Lifestyle ad with human performance — Kling 3.0's strength is the "satisfied expression" micro-expression: the slight squint, the corner-of-mouth lift. Other models tend to produce a frozen smile.
A young professional in smart casual attire takes a sip from a branded coffee cup, looks up with a satisfied expression, soft office background with natural light through large windows, steadicam, lifestyle advertisement
Unboxing shot with hand interaction — the physical interaction between hands, paper, and box requires fine motor control that Kling 3.0 handles well. The overhead angle simplifies composition.
Close-up of hands carefully unwrapping a premium gift box, revealing a product inside, tissue paper rustling naturally, overhead angle, warm ambient lighting, ASMR-style product reveal
Always use Pro tier for final ads with people.
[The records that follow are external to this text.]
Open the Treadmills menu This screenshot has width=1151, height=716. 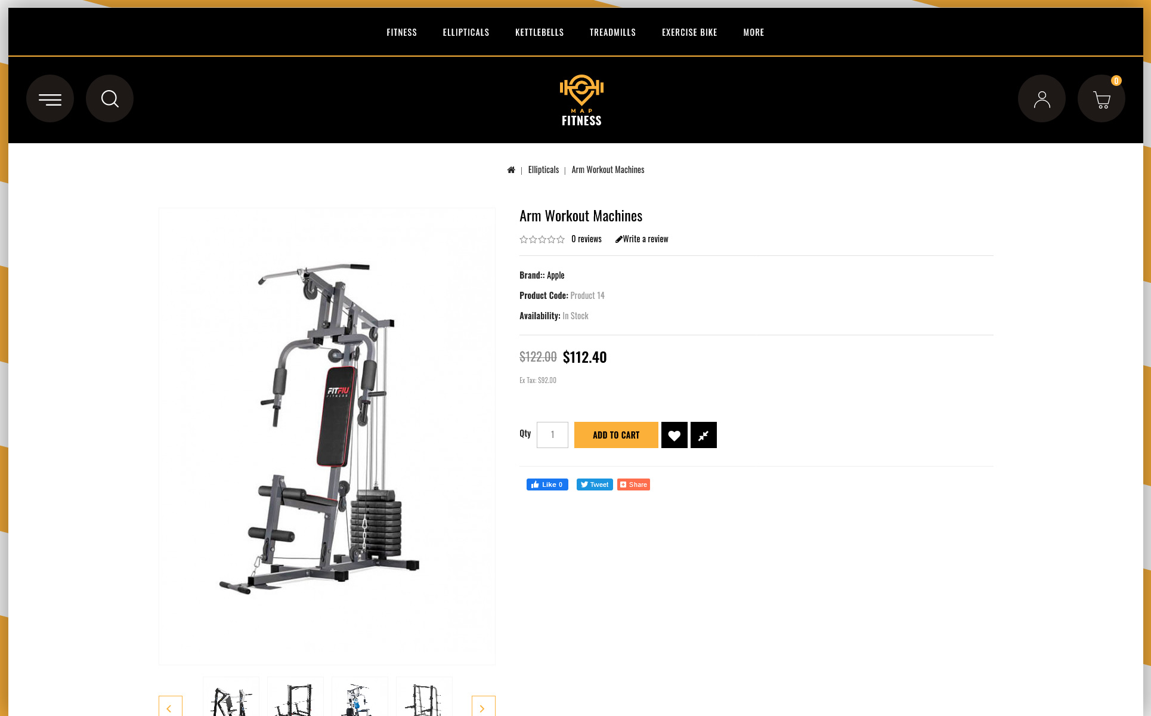612,32
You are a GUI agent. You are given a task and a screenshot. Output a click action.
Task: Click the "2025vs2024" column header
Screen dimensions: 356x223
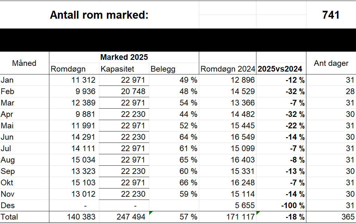[x=280, y=68]
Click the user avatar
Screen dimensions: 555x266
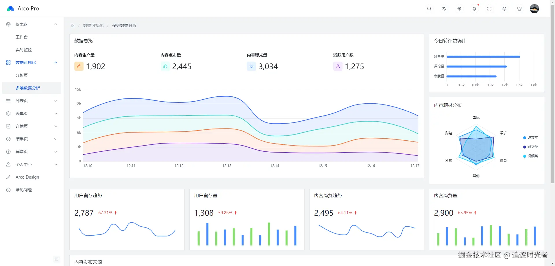(534, 9)
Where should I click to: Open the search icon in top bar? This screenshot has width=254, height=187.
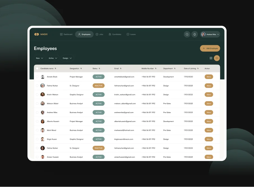coord(187,34)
The facial detail difference between Standard and Pro is immediately visible — Standard faces can look slightly waxy or stiff.
Kling 3.0 Motion Control is a separate model variant for precise camera path planning. Use it when you need an exact camera trajectory (e.g., a 180° product orbit) by uploading a reference video for the motion path.
For testimonial-style ads, combine Kling 3.0 for the video with ElevenLabs TTS for the voiceover. Connect both on the canvas for a complete ad pipeline.
Kling 3.0 generates 5-second clips by default. Plan your ad as multiple 5-second shots and stitch them together, rather than trying to fit everything into one generation.
Kling 3.0 Pro produces the best human motion and facial expressions among all video models on Martini. Standard tier is noticeably cheaper but the quality difference is visible in faces. Videos generate at up to 1080p, 5 seconds per clip. Pro generation takes 1-3 minutes. For product-only shots without people, Sora 2 may produce more physically accurate results; for anything with a human subject, Kling 3.0 Pro is the clear winner.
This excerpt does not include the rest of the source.